Task description: Output exactly the lines below, starting with the line that has "This screenshot has height=361, width=500." and going on through the line that has "Task: Like the second reply with 108 likes", both included, and no other lines.

----

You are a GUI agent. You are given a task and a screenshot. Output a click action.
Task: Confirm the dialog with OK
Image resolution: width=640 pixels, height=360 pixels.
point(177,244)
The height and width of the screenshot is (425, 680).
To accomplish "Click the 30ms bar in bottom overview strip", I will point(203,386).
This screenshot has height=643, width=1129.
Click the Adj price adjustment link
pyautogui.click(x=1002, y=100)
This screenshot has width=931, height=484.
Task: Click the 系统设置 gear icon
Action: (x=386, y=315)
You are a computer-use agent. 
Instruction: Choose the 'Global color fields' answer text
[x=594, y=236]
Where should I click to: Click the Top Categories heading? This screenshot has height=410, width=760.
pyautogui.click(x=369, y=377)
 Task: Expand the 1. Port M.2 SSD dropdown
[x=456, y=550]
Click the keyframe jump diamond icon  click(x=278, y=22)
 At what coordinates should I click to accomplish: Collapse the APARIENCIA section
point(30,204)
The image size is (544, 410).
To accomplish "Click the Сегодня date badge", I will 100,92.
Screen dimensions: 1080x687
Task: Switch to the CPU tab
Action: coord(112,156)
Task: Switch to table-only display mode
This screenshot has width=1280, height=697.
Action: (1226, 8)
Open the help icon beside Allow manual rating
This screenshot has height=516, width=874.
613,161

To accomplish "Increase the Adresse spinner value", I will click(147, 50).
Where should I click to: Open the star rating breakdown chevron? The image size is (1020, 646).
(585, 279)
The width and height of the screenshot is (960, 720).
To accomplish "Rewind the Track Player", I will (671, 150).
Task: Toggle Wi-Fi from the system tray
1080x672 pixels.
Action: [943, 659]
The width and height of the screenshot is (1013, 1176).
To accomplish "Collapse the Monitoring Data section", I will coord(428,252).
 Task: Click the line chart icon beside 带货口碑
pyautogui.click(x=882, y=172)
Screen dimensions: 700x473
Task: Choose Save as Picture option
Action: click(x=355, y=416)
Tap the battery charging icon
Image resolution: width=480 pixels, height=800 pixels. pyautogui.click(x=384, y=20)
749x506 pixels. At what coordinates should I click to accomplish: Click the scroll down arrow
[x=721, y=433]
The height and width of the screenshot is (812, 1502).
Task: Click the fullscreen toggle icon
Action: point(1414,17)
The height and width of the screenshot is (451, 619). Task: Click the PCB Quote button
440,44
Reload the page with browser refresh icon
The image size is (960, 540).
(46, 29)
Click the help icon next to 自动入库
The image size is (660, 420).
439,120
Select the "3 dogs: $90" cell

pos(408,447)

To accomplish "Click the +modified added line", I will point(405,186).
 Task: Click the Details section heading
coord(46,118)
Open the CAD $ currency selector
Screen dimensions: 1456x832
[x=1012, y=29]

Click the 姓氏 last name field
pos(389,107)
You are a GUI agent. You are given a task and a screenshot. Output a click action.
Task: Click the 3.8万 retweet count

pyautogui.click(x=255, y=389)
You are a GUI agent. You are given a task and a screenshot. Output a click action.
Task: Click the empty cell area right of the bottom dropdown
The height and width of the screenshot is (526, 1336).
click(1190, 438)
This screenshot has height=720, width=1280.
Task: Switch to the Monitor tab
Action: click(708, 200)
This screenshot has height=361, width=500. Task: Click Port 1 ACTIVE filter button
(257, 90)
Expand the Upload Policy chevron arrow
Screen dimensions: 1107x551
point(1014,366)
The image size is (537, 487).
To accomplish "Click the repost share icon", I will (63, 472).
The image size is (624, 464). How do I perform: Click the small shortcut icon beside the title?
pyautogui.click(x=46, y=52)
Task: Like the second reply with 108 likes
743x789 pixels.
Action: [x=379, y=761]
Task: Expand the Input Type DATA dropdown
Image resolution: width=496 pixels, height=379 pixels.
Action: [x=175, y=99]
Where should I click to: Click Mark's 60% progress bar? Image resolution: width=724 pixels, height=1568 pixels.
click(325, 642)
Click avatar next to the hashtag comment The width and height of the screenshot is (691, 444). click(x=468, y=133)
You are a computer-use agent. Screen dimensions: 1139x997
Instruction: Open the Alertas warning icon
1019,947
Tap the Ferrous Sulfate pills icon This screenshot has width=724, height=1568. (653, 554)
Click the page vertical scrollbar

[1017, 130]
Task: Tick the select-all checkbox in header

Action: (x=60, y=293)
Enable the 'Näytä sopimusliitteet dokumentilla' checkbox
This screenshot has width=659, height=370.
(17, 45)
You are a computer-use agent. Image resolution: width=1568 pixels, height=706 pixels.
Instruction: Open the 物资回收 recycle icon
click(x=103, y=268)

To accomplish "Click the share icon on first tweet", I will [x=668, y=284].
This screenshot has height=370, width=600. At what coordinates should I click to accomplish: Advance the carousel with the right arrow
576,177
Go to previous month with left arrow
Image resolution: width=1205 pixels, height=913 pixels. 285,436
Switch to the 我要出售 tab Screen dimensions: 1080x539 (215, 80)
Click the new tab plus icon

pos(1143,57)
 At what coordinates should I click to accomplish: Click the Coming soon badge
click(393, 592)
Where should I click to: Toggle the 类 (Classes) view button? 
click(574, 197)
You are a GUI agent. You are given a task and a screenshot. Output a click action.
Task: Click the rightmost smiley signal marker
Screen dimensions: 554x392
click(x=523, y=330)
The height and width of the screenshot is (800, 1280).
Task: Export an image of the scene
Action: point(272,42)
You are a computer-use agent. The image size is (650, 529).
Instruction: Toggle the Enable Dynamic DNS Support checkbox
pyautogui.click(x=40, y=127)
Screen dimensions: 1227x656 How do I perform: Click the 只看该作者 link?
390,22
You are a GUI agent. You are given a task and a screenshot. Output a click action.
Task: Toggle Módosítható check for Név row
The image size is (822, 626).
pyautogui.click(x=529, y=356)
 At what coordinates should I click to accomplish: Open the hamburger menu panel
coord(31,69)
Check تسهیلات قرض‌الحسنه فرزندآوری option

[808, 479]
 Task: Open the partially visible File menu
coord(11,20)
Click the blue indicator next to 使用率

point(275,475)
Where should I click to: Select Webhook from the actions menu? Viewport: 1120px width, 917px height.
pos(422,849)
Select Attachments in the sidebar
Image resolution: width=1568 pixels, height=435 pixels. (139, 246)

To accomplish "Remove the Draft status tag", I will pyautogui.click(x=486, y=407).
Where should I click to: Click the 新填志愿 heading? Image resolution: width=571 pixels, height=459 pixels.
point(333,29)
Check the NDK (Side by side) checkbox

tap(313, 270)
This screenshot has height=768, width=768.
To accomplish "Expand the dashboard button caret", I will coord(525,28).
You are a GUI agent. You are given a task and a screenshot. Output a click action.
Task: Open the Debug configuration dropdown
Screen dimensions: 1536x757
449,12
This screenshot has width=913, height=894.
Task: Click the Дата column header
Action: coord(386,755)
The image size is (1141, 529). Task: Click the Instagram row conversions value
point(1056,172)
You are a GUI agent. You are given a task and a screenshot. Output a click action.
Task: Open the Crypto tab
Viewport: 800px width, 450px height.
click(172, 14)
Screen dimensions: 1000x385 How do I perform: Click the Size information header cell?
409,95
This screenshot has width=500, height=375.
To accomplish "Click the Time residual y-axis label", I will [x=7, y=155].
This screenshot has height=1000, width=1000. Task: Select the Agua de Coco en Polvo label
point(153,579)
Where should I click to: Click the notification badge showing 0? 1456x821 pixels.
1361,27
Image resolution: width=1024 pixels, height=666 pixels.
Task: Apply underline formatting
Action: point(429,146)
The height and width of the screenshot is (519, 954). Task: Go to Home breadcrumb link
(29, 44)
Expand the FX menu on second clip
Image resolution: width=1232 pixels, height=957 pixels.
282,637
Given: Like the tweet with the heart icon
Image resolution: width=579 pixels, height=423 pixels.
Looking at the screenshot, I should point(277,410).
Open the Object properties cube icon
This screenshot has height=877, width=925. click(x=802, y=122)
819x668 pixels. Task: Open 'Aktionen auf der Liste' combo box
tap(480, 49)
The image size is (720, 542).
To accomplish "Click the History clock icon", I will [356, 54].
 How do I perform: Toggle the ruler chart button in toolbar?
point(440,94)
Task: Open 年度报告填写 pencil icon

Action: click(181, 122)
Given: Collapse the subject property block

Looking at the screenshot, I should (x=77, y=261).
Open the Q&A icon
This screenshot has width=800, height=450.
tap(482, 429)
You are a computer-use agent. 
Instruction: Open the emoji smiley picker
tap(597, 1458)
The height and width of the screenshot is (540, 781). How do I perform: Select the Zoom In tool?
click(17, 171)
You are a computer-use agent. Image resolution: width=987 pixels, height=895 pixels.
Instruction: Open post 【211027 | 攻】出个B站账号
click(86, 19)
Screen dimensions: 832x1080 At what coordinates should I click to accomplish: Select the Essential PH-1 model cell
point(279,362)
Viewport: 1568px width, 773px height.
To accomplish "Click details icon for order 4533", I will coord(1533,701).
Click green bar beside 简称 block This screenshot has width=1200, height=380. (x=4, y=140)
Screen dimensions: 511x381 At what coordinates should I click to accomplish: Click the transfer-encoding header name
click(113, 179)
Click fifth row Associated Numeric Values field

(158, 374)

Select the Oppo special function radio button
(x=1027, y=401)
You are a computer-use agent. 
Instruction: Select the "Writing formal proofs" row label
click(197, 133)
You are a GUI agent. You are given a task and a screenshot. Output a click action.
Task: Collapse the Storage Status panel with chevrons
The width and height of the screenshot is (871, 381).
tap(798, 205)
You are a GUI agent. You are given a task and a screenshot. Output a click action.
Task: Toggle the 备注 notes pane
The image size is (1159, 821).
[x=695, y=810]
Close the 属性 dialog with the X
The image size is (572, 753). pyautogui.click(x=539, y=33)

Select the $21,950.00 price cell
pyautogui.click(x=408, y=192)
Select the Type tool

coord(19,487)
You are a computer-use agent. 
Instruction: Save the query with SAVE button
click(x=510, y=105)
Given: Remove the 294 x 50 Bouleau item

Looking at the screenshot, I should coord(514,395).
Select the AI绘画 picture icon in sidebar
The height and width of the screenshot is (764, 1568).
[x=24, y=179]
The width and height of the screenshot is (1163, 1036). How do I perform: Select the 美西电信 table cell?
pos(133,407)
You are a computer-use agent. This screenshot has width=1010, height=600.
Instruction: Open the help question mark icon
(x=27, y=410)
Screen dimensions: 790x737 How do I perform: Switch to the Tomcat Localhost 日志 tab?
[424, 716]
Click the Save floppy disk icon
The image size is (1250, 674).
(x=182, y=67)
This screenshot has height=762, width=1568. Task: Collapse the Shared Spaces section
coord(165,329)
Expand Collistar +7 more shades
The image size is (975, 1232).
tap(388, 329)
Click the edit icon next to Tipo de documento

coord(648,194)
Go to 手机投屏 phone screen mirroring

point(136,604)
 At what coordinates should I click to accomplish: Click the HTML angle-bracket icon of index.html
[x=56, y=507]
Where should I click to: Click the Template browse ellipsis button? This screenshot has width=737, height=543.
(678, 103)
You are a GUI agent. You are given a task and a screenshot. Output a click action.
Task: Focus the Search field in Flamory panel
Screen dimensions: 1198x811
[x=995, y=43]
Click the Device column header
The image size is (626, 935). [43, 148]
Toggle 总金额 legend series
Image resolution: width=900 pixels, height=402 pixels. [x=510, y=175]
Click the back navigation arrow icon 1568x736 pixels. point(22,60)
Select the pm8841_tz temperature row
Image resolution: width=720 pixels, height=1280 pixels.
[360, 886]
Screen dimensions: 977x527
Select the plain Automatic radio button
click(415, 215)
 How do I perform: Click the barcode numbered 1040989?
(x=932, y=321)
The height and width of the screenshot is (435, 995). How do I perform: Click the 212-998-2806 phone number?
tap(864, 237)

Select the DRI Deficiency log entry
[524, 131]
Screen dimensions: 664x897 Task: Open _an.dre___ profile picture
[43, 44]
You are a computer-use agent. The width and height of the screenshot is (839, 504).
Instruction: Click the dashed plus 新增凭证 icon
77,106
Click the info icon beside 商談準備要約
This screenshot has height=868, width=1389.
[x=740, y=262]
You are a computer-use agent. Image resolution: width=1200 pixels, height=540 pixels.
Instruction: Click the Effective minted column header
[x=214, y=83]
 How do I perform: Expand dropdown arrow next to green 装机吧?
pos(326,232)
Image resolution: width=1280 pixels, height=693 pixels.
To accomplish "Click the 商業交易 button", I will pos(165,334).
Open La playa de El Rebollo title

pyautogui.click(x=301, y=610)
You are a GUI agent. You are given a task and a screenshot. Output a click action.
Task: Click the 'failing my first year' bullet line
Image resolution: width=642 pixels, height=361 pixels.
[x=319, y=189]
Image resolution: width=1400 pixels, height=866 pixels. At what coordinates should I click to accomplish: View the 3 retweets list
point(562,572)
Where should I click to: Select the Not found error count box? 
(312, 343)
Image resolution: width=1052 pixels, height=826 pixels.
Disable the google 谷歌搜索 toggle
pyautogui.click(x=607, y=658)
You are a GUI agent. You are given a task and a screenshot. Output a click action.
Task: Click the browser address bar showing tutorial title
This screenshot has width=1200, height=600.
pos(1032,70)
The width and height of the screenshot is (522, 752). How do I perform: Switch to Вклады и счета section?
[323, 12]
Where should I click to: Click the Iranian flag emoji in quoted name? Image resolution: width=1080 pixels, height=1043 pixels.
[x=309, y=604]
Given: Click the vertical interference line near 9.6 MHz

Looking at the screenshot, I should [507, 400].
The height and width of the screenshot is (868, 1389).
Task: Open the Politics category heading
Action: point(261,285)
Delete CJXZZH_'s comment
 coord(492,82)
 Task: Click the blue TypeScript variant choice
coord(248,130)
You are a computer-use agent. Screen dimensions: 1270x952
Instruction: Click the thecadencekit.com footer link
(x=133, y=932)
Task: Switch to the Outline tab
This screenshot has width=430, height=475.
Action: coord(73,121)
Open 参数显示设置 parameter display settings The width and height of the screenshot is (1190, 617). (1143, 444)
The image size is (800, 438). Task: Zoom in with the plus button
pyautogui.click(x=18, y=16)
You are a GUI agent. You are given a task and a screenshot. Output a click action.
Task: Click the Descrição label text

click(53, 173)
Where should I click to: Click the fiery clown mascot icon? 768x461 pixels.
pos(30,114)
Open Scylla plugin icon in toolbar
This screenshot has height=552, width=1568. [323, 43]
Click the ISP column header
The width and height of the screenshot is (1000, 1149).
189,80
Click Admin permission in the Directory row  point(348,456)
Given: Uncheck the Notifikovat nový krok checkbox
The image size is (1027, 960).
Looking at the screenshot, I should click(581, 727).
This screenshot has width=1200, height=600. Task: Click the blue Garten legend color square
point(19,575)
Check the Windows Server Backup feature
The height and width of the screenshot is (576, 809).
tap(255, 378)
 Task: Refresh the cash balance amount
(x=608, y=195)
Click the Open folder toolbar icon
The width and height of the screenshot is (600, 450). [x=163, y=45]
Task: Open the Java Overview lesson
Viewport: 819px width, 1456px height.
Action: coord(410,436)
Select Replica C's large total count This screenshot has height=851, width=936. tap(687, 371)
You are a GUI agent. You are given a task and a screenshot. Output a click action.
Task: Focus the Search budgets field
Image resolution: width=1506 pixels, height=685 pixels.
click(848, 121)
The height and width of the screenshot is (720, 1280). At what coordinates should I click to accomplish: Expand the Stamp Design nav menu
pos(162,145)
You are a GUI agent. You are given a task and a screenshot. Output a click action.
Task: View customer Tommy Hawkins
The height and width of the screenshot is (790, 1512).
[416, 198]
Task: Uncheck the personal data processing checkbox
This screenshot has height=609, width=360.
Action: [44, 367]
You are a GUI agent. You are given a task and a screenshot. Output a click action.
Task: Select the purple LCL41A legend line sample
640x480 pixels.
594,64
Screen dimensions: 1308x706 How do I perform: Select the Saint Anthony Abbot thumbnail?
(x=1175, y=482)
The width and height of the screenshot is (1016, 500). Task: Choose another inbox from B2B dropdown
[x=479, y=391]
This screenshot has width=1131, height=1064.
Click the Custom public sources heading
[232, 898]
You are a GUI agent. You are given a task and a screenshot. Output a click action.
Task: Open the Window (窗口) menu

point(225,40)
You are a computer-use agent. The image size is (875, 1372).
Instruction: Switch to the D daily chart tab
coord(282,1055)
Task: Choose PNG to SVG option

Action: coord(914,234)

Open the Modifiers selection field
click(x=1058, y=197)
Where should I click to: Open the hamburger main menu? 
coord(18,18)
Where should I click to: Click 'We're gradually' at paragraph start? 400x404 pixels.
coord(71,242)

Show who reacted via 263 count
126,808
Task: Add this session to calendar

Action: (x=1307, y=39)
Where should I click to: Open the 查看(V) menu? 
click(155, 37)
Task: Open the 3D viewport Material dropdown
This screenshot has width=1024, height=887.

----

Answer space:
This screenshot has height=361, width=500. Task: Click Port 1 ACTIVE filter button
(257, 90)
Expand the Upload Policy chevron arrow
Screen dimensions: 1107x551
point(1014,366)
The image size is (537, 487).
To accomplish "Click the repost share icon", I will (63, 472).
The image size is (624, 464). How do I perform: Click the small shortcut icon beside the title?
pyautogui.click(x=46, y=52)
Task: Like the second reply with 108 likes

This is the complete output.